|
|
Contributed Photo
CRAIG AND LISA Smith of Cochecton took their son Chase to Texas to meet his biological mother, Heidi Gilstrap. Pictured, front row, from the left: Heidi’s daughter Kiyah, Lisa Smith, Chase Smith, Heidi’s mother, Christy Blackwell and Heidi’s son, Bryce. Standing, from left: Craig Smith, Heidi Gilstrap and her father Mike Blackwell. Missing from the photo are Heidi’s husband Dave and stepson Noah Gilstrap.
|
Couple opts for 'open' adoption
By Jeanne Sager
Editor’s note: In honor of National Adoption Day, November 15, we run this story of a local couple’s adoption experience.
COCHECTON Chase Smith is a normal kid in every way.
He plays football and video games.
He goes to school on weekdays and calls his parents Mom and Dad.
Because Lisa and Craig Smith are Chase’s parents. They have been from the moment they got the call from a pregnant teenager in Texas.
She was having a baby, and she’d picked them out of a book of adoptive parents at the Gladney Center for Adoption in Fort Worth, Texas.
It was one of the happiest days of Lisa’s life, she said, and one of the most nerve-wracking.

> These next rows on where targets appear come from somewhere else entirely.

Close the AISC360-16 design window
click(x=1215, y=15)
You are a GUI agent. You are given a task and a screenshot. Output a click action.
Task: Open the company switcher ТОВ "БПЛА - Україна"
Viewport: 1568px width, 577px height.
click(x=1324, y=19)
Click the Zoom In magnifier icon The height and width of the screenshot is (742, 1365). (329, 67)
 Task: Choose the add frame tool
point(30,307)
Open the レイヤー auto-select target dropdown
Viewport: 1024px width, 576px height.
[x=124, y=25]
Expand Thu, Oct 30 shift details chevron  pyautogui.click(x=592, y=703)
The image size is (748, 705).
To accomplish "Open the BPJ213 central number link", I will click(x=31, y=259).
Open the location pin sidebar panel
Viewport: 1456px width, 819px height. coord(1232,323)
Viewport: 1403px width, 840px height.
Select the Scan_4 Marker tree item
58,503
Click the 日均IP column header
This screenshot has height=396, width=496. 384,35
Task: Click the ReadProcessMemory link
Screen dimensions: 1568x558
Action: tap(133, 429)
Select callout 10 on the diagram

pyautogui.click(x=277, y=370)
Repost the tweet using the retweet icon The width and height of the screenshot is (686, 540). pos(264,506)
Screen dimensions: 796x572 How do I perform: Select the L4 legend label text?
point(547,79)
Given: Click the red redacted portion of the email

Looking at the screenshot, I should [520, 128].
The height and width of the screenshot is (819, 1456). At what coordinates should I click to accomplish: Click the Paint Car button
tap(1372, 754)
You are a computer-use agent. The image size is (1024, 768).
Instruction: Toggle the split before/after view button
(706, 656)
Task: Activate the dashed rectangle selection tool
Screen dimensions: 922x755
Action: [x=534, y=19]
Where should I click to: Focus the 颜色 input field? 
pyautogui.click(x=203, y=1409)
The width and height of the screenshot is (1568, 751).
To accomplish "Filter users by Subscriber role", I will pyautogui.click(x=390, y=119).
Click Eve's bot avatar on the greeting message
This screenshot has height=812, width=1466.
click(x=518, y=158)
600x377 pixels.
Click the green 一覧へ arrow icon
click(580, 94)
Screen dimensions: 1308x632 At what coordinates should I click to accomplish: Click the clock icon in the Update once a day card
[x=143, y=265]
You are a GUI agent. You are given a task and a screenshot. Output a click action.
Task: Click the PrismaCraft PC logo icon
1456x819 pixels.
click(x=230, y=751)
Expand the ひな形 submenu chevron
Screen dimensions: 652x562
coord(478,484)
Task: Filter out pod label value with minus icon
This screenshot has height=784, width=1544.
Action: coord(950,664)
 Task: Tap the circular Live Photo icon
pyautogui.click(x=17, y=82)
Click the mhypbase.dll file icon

“You’re happy and you’re nervous all at the same time,” she said with a laugh.
It began a process that would last for nearly a year. First the Cochecton couple had to fly to Texas to meet with their soon-to-be-born son’s mother.
Five months pregnant, Heidi Gilstrap (then Heidi Blackwell) wanted to interview the people who would become Mom and Dad to her baby.
The Smiths were willing to let Heidi lead the way, and the result has been an “open adoption,” a relationship over the past 10 years that has included frequent cards, letters, e-mails and even videos passed back and forth between the two families.
Chase is a Smith. There’s no question.
Lisa and Craig were in Texas for his birth. They brought him home to New York seven days later.
When he was 6 months old, they returned to Texas to formalize his adoption papers.
This year, they returned to Texas. This time, the Smiths boarded the plane as a family of three.
They were taking Chase to meet his birth mother.
Heidi is now married. Her husband Dave had a son, and together they have two more.
But Chase is still a part of her.
That’s the way it should be, Lisa says.
“Because it’s been open from day one, that’s just always been the way it is for Chase,” she said. “He’s known always. We’ve always kept pictures up of her.”
When he was a baby, the Smiths gave Chase a cloth book with pictures of his birth mother.
As he got older, he sent and received cards and pictures. Lisa jokes that she doesn’t have to worry something will be missed on his Christmas wish list Heidi and her parents, Mike and Christy Blackwell, always send gifts too.
When he was 4, Chase asked if he could meet Heidi.
Craig and Lisa talked about it. Then they talked to Heidi.
They agreed that when he was 10, they’d make it happen.
Chase held them to it.
“When he was 9, he said, ‘I’m going to be 10 years old next year,’” Lisa said. She knew what he meant.
The trip was emotional for both sides, but Lisa said it was worry-free.
“It was extremely comfortable,” she said. “I think because of all the e-mails and calls and letters.
“If we didn’t have e-mail I don’t know that it would be the same you can talk to each other in the blink of an eye.”
It’s helped on a practical level too Lisa can pick up the phone and ask Heidi, “hey, does anyone in your family have an allergy to this?”
The medical information has been invaluable.
So has the comfort level for Lisa and Craig.
“I didn’t want secrets and anything to be forbidden,” Lisa said.
If Chase wants to know something, they tell him. And when he went to Texas to meet his “Texas grandparents” and his “Texas brothers and sisters,” he fit right in.
He doesn’t feel out of place at home either. The Smiths are as open about their choice to adopt with family, friends and neighbors as they are with Heidi’s families.
“Until you start talking to people, you don’t realize how many people are adopted,” Lisa noted. “People are afraid to talk about it.
“But if people are unable to conceive, they should know there are success stories with all different options,” she continued. “With Heidi and myself, we both agreed it was both heredity and environment that helps to raise Chase. It worked for us. It might not work for other families.
“You have to do what feels right in your heart,” Lisa concluded. “There’s no wrong or right way. But there are so many different ways to create a family.”
That’s what the Smiths are. They’re a family to Chase, with a Texas extension.
And one day, the fifth grader at Sullivan West will invite his Texas family to come to New York to meet his everyday family.